AUSGANGSTEXT:
Hier mal der Text aus der Küfo:
§ 8 Wattwurmwerbung
Wattwürmer dürfen nur im Handverfahren, ohne Einsatz motorbetriebener Geräte, gewonnen werden.


----------



## Mustang1976 (7. Juli 2007)

*AW: Wo Wattwürmer plümpern?*

Hallo Angelkammeraden !

Fahre heute in 2 wochen nach zeeland/NL. Mache mir gerade auch Gedanken in sachen Köderbeschaffung. Weiß jemand ob man dort nach Wattwürmern graben kann ,bzw. ob das Meer dort auch soweit zurück geht (Ebbe) das man an sie ran kommt?
Wie läuft das überhaupt mit dem plümpern ?
kann mir jemend ein tip geben?

Gruß Mustang


----------



## Waldemar (7. Juli 2007)

*AW: Wo Wattwürmer plümpern?*

Hi Mustang,
geh doch einfach mal auf die Seite von Meeresangler Schwerin.
Wenn Du unter Tips schaust, findest Du was Du suchst.


----------



## Mustang1976 (7. Juli 2007)

*AW: Wo Wattwürmer plümpern?*

jo danke ! werde gleich mal vorbei schaun


----------



## fritte (8. Juli 2007)

*AW: Wo Wattwürmer plümpern?*

@ Mustang 
Wo fährst du denn da genau hin?
Im bereich von Breskens z.B ging es sehr gut, war aber schon ein wenig länger nicht mehr da.

AUFGABEN:
- 1) Beantworte die folgenden Fragen zum Ausgangstext:
(a) Wie dürfen Wattwürmer laut dem zitierten § 8 gewonnen werden?
(b) Auf welcher Seite und in welcher Rubrik soll Mustang laut Waldemar nachsehen?
(c) In welchem Bereich ging es laut fritte sehr gut?
- 2) Schreibe einen Abschnitt des Ausgangstextes wortgetreu ab. Beginne bei den Worten „Gruß Mustang“ und höre nach den Worten „was Du suchst.“ auf.

DATENSÄTZE:
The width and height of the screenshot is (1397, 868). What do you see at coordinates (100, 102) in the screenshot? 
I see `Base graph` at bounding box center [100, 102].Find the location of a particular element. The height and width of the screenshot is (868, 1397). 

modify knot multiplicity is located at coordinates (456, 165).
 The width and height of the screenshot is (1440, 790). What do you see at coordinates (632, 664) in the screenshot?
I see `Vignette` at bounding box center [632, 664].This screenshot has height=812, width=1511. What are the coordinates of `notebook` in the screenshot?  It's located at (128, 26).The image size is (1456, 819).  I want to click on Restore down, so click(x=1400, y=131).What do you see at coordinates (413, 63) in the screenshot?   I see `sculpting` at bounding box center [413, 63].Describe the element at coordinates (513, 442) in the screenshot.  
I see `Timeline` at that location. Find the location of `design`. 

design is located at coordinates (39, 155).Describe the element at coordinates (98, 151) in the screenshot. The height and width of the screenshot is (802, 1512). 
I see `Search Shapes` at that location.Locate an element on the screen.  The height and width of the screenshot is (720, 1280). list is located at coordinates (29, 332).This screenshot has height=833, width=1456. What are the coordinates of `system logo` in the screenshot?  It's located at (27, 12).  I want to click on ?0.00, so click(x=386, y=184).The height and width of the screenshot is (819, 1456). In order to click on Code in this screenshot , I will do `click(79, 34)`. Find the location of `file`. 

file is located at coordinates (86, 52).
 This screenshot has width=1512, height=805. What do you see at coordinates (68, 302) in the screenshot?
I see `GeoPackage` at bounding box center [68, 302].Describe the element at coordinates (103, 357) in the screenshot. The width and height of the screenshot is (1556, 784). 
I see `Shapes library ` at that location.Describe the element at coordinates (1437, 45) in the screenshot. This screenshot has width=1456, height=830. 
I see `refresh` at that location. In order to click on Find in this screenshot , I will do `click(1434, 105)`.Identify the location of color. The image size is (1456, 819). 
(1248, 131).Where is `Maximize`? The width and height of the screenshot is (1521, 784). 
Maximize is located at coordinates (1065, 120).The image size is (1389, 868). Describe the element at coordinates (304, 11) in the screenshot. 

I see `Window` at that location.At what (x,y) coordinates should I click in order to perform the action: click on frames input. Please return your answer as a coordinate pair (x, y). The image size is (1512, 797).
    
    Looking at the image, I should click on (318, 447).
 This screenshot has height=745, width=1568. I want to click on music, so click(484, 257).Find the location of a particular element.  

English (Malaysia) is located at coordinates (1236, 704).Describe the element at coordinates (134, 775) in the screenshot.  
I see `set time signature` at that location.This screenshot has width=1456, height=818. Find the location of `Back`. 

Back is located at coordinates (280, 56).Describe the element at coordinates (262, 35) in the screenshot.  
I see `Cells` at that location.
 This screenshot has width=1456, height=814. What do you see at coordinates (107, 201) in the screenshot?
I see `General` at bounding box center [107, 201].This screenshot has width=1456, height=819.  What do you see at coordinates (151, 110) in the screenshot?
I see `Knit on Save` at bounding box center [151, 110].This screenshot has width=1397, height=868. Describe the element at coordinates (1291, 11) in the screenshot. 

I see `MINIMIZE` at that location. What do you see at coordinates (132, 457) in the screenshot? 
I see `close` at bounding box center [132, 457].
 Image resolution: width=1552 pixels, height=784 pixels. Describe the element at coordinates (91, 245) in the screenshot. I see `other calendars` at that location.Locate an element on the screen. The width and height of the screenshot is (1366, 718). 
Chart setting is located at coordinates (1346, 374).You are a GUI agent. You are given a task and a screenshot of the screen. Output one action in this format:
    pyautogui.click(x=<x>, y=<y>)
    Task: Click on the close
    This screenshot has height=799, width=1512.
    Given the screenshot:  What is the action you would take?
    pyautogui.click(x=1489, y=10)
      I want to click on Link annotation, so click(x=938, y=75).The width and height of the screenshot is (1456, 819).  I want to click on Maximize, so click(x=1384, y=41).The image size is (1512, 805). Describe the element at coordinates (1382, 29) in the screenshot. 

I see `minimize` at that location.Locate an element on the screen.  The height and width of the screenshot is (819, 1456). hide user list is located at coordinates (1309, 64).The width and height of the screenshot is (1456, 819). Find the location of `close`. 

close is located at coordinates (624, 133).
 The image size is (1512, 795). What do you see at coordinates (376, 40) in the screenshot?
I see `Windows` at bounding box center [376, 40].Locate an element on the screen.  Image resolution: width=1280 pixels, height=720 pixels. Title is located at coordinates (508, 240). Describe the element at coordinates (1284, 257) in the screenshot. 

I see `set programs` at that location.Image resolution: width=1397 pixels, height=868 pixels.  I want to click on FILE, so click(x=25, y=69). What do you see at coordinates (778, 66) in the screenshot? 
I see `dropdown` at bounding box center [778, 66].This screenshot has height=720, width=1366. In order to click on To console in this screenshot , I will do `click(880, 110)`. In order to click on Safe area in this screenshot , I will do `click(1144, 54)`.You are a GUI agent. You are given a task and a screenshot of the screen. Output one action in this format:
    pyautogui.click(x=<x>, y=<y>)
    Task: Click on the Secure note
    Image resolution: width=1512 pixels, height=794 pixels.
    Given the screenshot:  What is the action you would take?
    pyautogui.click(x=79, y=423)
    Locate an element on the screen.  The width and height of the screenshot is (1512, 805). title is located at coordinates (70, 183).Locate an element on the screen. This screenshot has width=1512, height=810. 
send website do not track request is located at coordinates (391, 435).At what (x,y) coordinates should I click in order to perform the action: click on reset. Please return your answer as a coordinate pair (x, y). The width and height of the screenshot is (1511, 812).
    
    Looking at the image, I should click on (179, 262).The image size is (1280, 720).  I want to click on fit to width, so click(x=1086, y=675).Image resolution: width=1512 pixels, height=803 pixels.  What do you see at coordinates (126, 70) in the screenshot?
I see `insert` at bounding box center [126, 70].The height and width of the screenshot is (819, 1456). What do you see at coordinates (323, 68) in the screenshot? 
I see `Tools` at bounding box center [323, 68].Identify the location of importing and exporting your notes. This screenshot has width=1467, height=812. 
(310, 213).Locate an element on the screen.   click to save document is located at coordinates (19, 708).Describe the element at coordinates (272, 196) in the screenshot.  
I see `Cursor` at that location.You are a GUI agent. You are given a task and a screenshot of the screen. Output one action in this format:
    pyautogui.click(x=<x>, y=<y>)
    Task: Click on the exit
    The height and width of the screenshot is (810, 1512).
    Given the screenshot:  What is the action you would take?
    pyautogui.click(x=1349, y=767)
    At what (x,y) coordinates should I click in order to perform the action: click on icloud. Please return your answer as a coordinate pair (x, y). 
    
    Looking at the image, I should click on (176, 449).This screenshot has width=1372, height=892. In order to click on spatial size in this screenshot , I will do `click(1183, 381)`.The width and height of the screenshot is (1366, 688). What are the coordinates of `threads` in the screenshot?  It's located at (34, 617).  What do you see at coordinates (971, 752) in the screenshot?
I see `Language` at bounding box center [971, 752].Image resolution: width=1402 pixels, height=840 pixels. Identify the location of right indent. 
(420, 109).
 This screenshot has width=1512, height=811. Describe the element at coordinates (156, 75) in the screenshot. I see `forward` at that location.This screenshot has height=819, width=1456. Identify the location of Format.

LÖSUNGEN NACH AUFGABEN:
- 1)
(a) Nur im Handverfahren, ohne Einsatz motorbetriebener Geräte.
(b) Auf der Seite von Meeresangler Schwerin, unter Tips.
(c) Im Bereich von Breskens.

- 2)
Gruß Mustang


----------



## Waldemar (7. Juli 2007)

*AW: Wo Wattwürmer plümpern?*

Hi Mustang,
geh doch einfach mal auf die Seite von Meeresangler Schwerin.
Wenn Du unter Tips schaust, findest Du was Du suchst.